There's just one problem — pol β is notoriously error-prone, and misincorporates as many as one incorrect nucleotide per 4,000. So why does BER not result in numerous mutations? The answer, say Chou and Cheng, is that the human APE1 enzyme might also have a proofreading activity that increases the fidelity of BER.

As well as its endonuclease activity, APE1 is known to have a 3′ to 5′ exonuclease activity; that is, it can nibble back a DNA end in the 3′ to 5′ direction. Chou and Cheng studied this activity on various DNA substrates, and found that APE1 removed 3′ mismatched nucleotides (T/G, for example) over 50 times more efficiently than correctly paired nucleotides (C/G).

The idea that APE1's exonuclease activity could be used to specifically remove an incorrect nucleotide was supported by findings from an in vitro-reconstituted BER system. Here, DNA ligase I works very inefficiently if the nucleotide pair at the 3′ terminus of the nick is mismatched. The authors found that the addition of APE1 increased the efficiency of ligating 3′ mispaired substrates in a concentration-dependent manner, yet had no effect when correctly paired substrates were used.

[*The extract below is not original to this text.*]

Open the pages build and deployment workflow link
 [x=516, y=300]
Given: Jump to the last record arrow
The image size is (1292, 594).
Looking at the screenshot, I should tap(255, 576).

The story has a final twist, too. Certain nucleoside analogues such as 3′-azido-3′-deoxythymidine (AZT) are often used as antiviral agents to block viral DNA replication. Chou and Cheng found that APE1, in contrast to other cytosolic exonucleases tested, can remove this analogue from the 3′ terminus of a nick. As APE1 is expressed constitutively in human cells, it could therefore be used to limit the cytotoxicity of AZT and other anti-HIV compounds.

Other 3′ to 5′ exonucleases — such as TREX1 — have previously been proposed to provide a proofreading function for pol β. However, Chou and Cheng's data, along with the fact that pol β and APE1 interact physically, and that APE1 localizes to the nucleus (where BER takes place), make a strong case that APE1's exonuclease activity is a new mechanism for repairing mispaired DNA.